DATA
Start of Block

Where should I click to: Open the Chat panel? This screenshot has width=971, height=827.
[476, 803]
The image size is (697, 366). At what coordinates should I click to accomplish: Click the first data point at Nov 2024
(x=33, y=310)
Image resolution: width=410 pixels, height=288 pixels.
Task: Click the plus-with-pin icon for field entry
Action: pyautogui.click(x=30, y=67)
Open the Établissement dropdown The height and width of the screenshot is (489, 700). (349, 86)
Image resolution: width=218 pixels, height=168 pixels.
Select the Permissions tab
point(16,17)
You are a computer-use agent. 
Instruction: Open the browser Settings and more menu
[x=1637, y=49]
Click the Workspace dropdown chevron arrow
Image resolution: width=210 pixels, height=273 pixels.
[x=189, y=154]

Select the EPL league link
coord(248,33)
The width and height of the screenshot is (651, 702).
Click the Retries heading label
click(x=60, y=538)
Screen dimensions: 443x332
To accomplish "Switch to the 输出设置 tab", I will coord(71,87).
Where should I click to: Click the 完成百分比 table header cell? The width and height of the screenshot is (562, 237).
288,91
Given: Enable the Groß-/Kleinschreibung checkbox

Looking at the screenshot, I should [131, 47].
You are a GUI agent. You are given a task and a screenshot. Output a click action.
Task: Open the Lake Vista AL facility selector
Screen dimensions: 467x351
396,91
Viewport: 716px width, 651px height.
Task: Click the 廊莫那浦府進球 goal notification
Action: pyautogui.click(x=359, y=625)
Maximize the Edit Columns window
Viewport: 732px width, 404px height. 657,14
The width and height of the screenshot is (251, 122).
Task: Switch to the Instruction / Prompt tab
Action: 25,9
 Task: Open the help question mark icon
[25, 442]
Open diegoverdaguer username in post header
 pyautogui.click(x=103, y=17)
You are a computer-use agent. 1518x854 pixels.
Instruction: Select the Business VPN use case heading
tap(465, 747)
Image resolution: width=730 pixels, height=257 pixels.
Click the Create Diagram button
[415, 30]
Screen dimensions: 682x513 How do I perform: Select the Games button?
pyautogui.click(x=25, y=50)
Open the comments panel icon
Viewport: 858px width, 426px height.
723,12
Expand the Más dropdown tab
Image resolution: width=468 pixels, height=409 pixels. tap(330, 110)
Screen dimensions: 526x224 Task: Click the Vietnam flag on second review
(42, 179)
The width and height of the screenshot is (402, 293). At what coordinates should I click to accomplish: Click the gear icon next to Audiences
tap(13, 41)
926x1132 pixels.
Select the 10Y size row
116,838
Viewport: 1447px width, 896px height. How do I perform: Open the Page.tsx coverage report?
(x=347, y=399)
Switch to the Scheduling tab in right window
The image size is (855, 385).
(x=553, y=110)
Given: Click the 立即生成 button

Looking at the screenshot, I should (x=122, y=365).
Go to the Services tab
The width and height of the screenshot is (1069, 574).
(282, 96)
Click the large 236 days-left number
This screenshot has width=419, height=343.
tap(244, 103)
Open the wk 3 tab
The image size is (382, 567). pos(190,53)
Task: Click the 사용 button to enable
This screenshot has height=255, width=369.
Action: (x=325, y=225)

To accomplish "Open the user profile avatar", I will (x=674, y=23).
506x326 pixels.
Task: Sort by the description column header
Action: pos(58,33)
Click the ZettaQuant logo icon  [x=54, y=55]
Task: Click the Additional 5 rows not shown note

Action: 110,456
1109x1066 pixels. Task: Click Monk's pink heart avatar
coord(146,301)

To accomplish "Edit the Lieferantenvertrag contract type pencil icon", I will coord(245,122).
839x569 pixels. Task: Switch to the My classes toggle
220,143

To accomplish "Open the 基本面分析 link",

End of Block

REQUIRED ACTION
All of the entries above should be written out verbatim.

TASK SOLUTION
Where should I click to: Open the Chat panel? This screenshot has width=971, height=827.
[476, 803]
The image size is (697, 366). At what coordinates should I click to accomplish: Click the first data point at Nov 2024
(x=33, y=310)
Image resolution: width=410 pixels, height=288 pixels.
Task: Click the plus-with-pin icon for field entry
Action: pyautogui.click(x=30, y=67)
Open the Établissement dropdown The height and width of the screenshot is (489, 700). (349, 86)
Image resolution: width=218 pixels, height=168 pixels.
Select the Permissions tab
point(16,17)
You are a computer-use agent. 
Instruction: Open the browser Settings and more menu
[x=1637, y=49]
Click the Workspace dropdown chevron arrow
Image resolution: width=210 pixels, height=273 pixels.
[x=189, y=154]

Select the EPL league link
coord(248,33)
The width and height of the screenshot is (651, 702).
Click the Retries heading label
click(x=60, y=538)
Screen dimensions: 443x332
To accomplish "Switch to the 输出设置 tab", I will coord(71,87).
Where should I click to: Click the 完成百分比 table header cell? The width and height of the screenshot is (562, 237).
288,91
Given: Enable the Groß-/Kleinschreibung checkbox

Looking at the screenshot, I should [131, 47].
You are a GUI agent. You are given a task and a screenshot. Output a click action.
Task: Open the Lake Vista AL facility selector
Screen dimensions: 467x351
396,91
Viewport: 716px width, 651px height.
Task: Click the 廊莫那浦府進球 goal notification
Action: pyautogui.click(x=359, y=625)
Maximize the Edit Columns window
Viewport: 732px width, 404px height. 657,14
The width and height of the screenshot is (251, 122).
Task: Switch to the Instruction / Prompt tab
Action: 25,9
 Task: Open the help question mark icon
[25, 442]
Open diegoverdaguer username in post header
 pyautogui.click(x=103, y=17)
You are a computer-use agent. 1518x854 pixels.
Instruction: Select the Business VPN use case heading
tap(465, 747)
Image resolution: width=730 pixels, height=257 pixels.
Click the Create Diagram button
[415, 30]
Screen dimensions: 682x513 How do I perform: Select the Games button?
pyautogui.click(x=25, y=50)
Open the comments panel icon
Viewport: 858px width, 426px height.
723,12
Expand the Más dropdown tab
Image resolution: width=468 pixels, height=409 pixels. tap(330, 110)
Screen dimensions: 526x224 Task: Click the Vietnam flag on second review
(42, 179)
The width and height of the screenshot is (402, 293). At what coordinates should I click to accomplish: Click the gear icon next to Audiences
tap(13, 41)
926x1132 pixels.
Select the 10Y size row
116,838
Viewport: 1447px width, 896px height. How do I perform: Open the Page.tsx coverage report?
(x=347, y=399)
Switch to the Scheduling tab in right window
The image size is (855, 385).
(x=553, y=110)
Given: Click the 立即生成 button

Looking at the screenshot, I should (x=122, y=365).
Go to the Services tab
The width and height of the screenshot is (1069, 574).
(282, 96)
Click the large 236 days-left number
This screenshot has width=419, height=343.
tap(244, 103)
Open the wk 3 tab
The image size is (382, 567). pos(190,53)
Task: Click the 사용 button to enable
This screenshot has height=255, width=369.
Action: (x=325, y=225)

To accomplish "Open the user profile avatar", I will (x=674, y=23).
506x326 pixels.
Task: Sort by the description column header
Action: pos(58,33)
Click the ZettaQuant logo icon  [x=54, y=55]
Task: Click the Additional 5 rows not shown note

Action: 110,456
1109x1066 pixels. Task: Click Monk's pink heart avatar
coord(146,301)

To accomplish "Edit the Lieferantenvertrag contract type pencil icon", I will coord(245,122).
839x569 pixels. Task: Switch to the My classes toggle
220,143

To accomplish "Open the 基本面分析 link",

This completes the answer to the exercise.